Category: math reasoning and applications

Is THAT the Best You’ve Got??

A student comes to college, and needs to meet their general education requirement.  One of those is in mathematics, and this student actually has some options:

  • College Algebra (called pre-calculus at their college)
  • Introductory Statistics
  • Quantitative Reasoning

Being a typical student, this student wants to avoid the college algebra course; they thought about being an engineer but are too frightened of mathematics.  The next choice would be statistics, because everybody seems to think it is the best choice.

In looking in to the course, the student discovers that the statistics course has some nice features.  Most of the material is taught by first looking at data from the world around us, and the description says that the quantitative work is somewhat limited.  The student becomes worried when they look at the content in the text materials used — it’s got words used in a weird way (normal, deviation, inference, significance); it’s like statistics is a foreign language without any visible culture, so the student feels like much of it is arbitrary.

So, the student tries to find out what “Quantitative Reasoning” means.  The course description talks about voting, networks & paths, logic, and ‘proportionality’ (whatever that is).  Like the statistics course, it looks like the material often involves data from the world around us; however, it’s not clear how much quantitative work is actually involved.  The student is not too worried about any particular topic or phrase in the content descriptions; however, the course does not seem to have any pattern to the topics … it looks like an author’s 15 favorite lessons.
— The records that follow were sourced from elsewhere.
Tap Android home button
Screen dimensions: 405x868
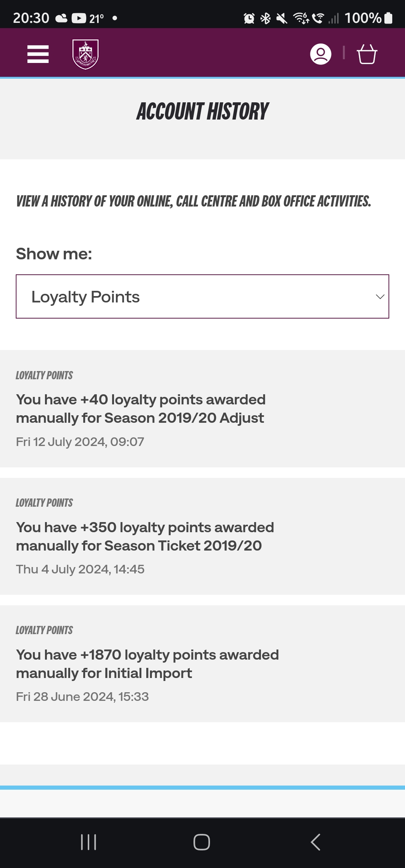(x=202, y=842)
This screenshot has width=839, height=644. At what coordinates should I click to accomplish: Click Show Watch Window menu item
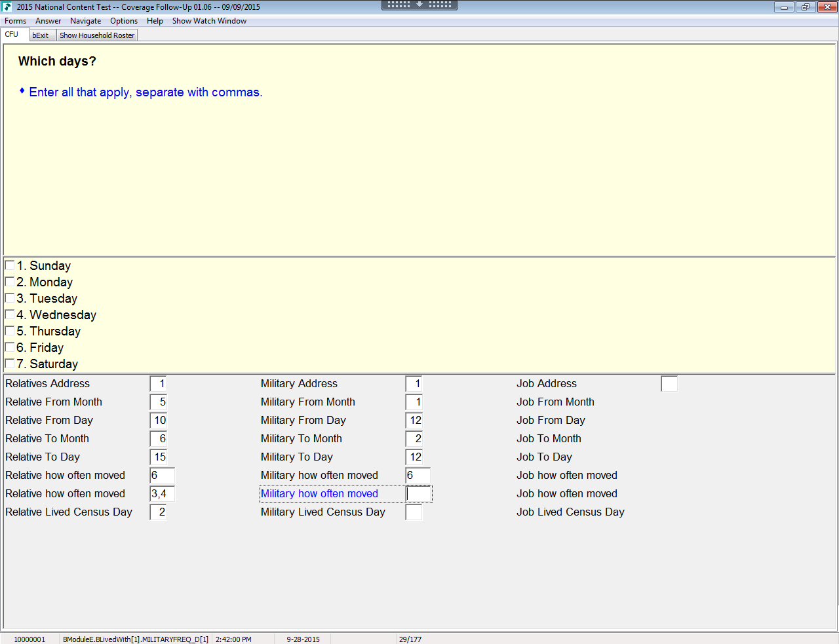tap(209, 21)
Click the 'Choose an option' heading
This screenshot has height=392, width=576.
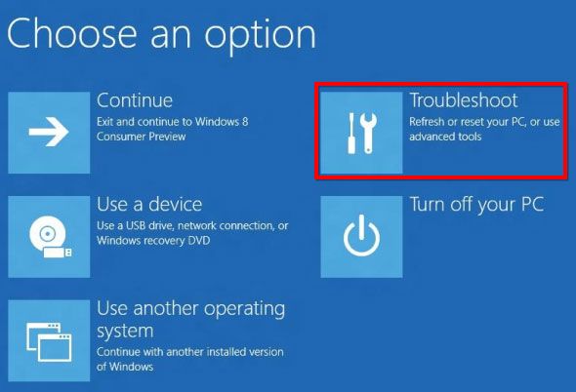[162, 35]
The student thinks about the basic question:

Will any of these courses help me in college courses, in my work, or in my life in general?

Basically, this student will reach the conclusion that none of these three courses will be that helpful.  As a mathematician, I would summarize the basic problem this way:

  • The college algebra course and the statistics course focus on a narrow range of mathematics.
  • This quantitative reasoning course does not focus on any particular mathematics.
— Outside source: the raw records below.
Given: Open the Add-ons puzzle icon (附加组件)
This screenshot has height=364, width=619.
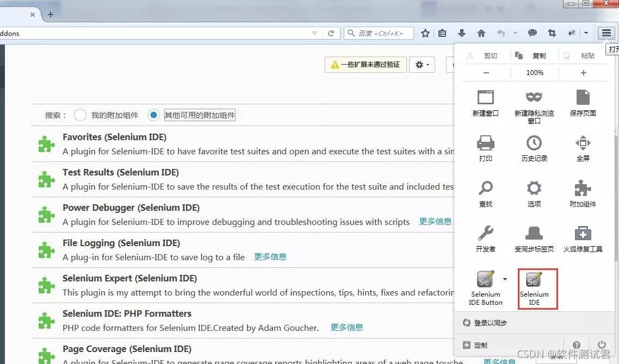Looking at the screenshot, I should pyautogui.click(x=583, y=189).
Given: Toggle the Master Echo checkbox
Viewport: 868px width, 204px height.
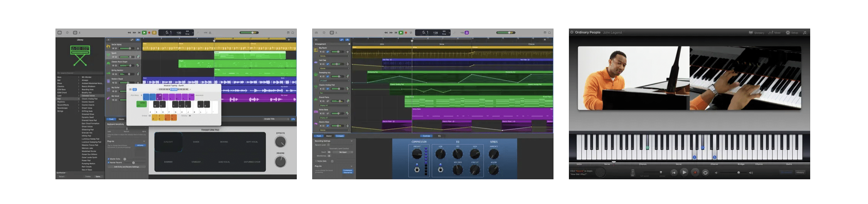Looking at the screenshot, I should (x=108, y=159).
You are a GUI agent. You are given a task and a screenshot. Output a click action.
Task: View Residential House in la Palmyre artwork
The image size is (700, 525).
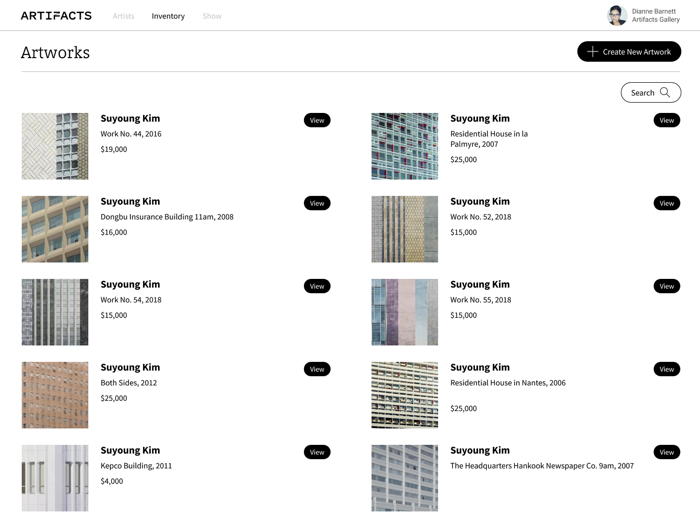pos(666,120)
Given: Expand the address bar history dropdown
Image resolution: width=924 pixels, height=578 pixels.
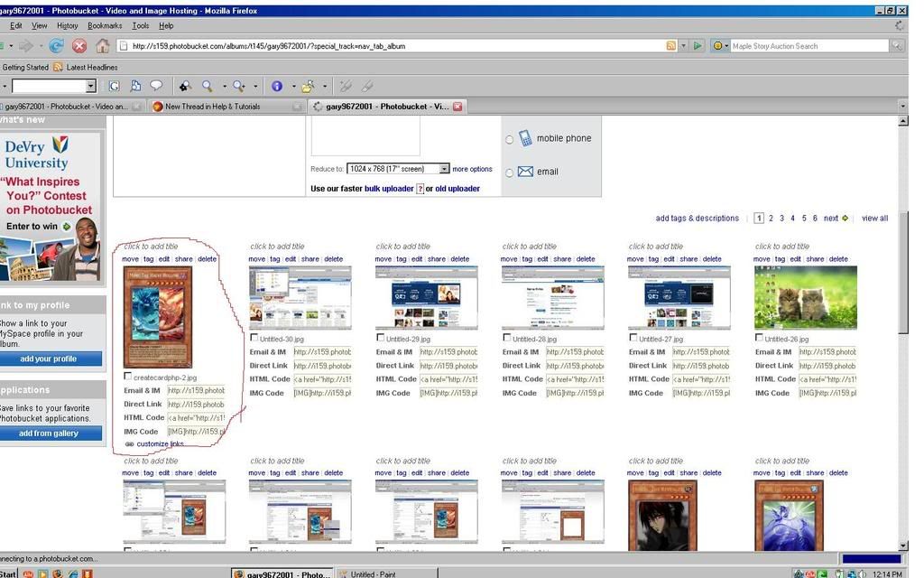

There is a mythology, a story repeated so often that we believe it, that statistics is a better pathway for most students.  The rationale is something like “our world is dense with data and decision making” or “making decisions in a world of uncertainty”.  I see a basic problem, that remains in spite of what has been written: statistics is an occupational science, with few broad properties or theories.  Statistics is about getting helpful results, and for statisticians, this is great.  How does it help students when we use “n”, “n – 1″, and “n + 4″ for calculations involving sample sizes; the ‘plus 4 rule’ is a typical statistical method for producing the results we want — even when there is no mathematical property to justify the practice.  [In a field like topology, we don't let inconsistent procedures survive.]  I think we also over-estimate the value of statistics in occupations; there are limited uses in  other college courses, and some nice uses for life in general (for those motivated).

The quantitative reasoning (QR) course has a different problem — we don’t have a shared idea of what this course should accomplish.  For some, it’s an update to a liberal arts course (like the example above).  For others, QR means applying proportionality and some statistics to life.  Still other examples exist.

Is that the best we’ve got?  We are giving students options now (a nice thing), but the options are really not that good for the student.  For the student above, they really should take the college algebra course — perhaps they will find that mathematics is not their enemy after all; they might become an engineer, an outcome not likely at all with the other two choices described.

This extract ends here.